Cuando se rompe el equilibrio –la armónica coincidencia de los opuestos– la sociedad entra en una auténtica crisis orgánica, de la cual solo puede salir si logra restituir los términos en su correspondiente lugar. El estruendo arrollador de las botas militares ocupa el escenario propio, natural, racional, de la vida civil y los “controles” impuestos han devenido crasa corrupción diseminada. El efecto de semejante deformación tiene su registro de lectura en una institucionalidad ficticia; en una economía exhausta; en una sociedad civil depauperada y enferma; en una política internacional débil y mediocre; y en un modo de ejercer la política sobre la base de la coerción, el dogma ignorante y, por supuesto, el miedo. Ya no queda lugar para Amphión. Ya no hay, en sentido estricto, ni consenso ni, por ende, república, sino una sociedad a la que se pretende uniformizar en todos los sentidos: una sociedad de obedientes y no pensantes, de hombres y mujeres no libres, en y para sí. La revancha de Zeto lo abstrae de su origen griego para devenir Caín, asesinando a su hermano por la espalda, a sangre fría, en nombre de la paz.
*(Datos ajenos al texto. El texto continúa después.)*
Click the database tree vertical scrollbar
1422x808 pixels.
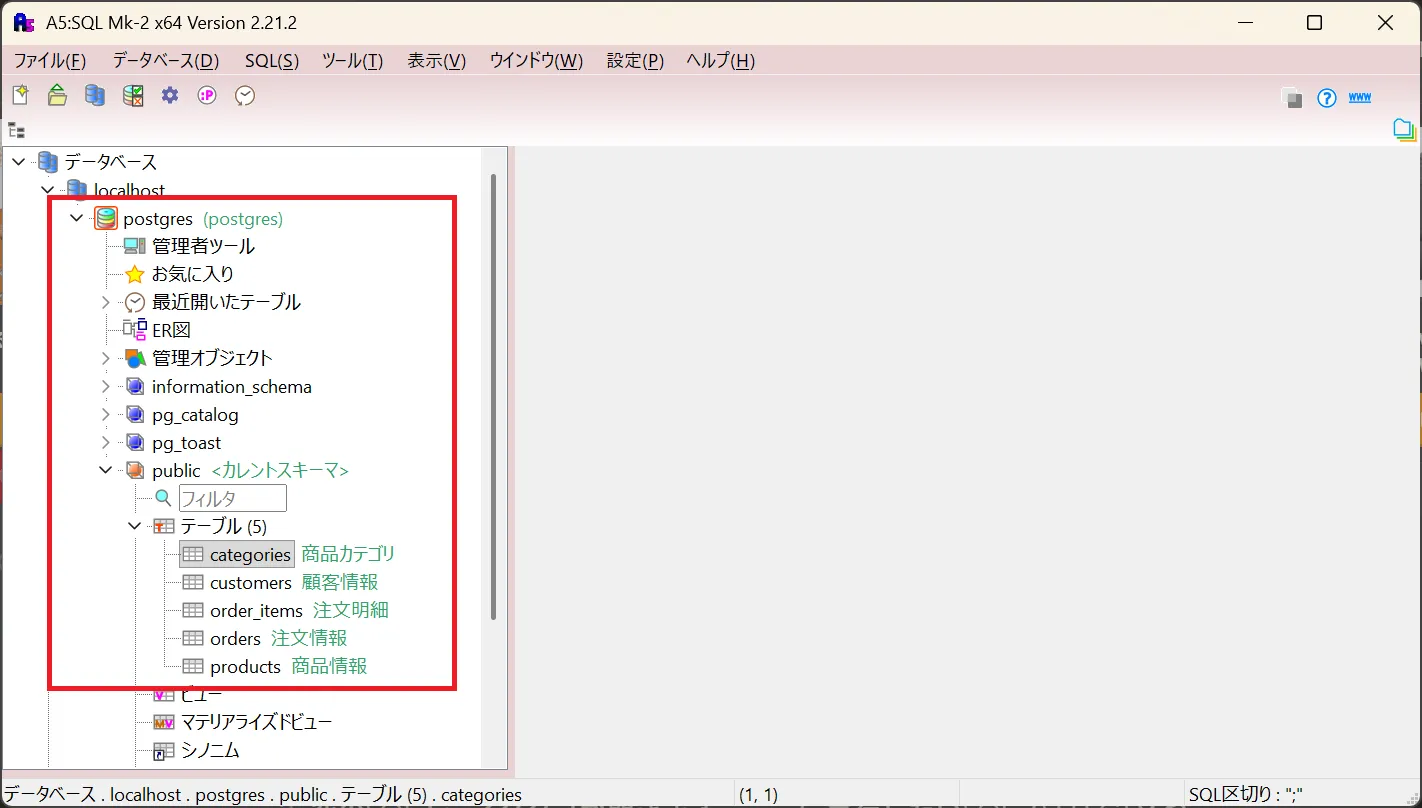[493, 397]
Una oportunidad de reivindicarse, de que las aguas bajen y vuelvan a sus márgenes, a su cauce, llega, con frescos vientos, en diciembre. Si las fuerzas democráticas logran imponer mediante el voto una nueva “voluntad general”, Zeto tiene la obligación de acatar la decisión de la mayoría, retornar a sus cuarteles, transformándose, así, en el garante de una sociedad que intenta curar sus propias heridas. Es el modo legítimo de vindicarse con Amphión, pero, sobre todo, consigo mismo.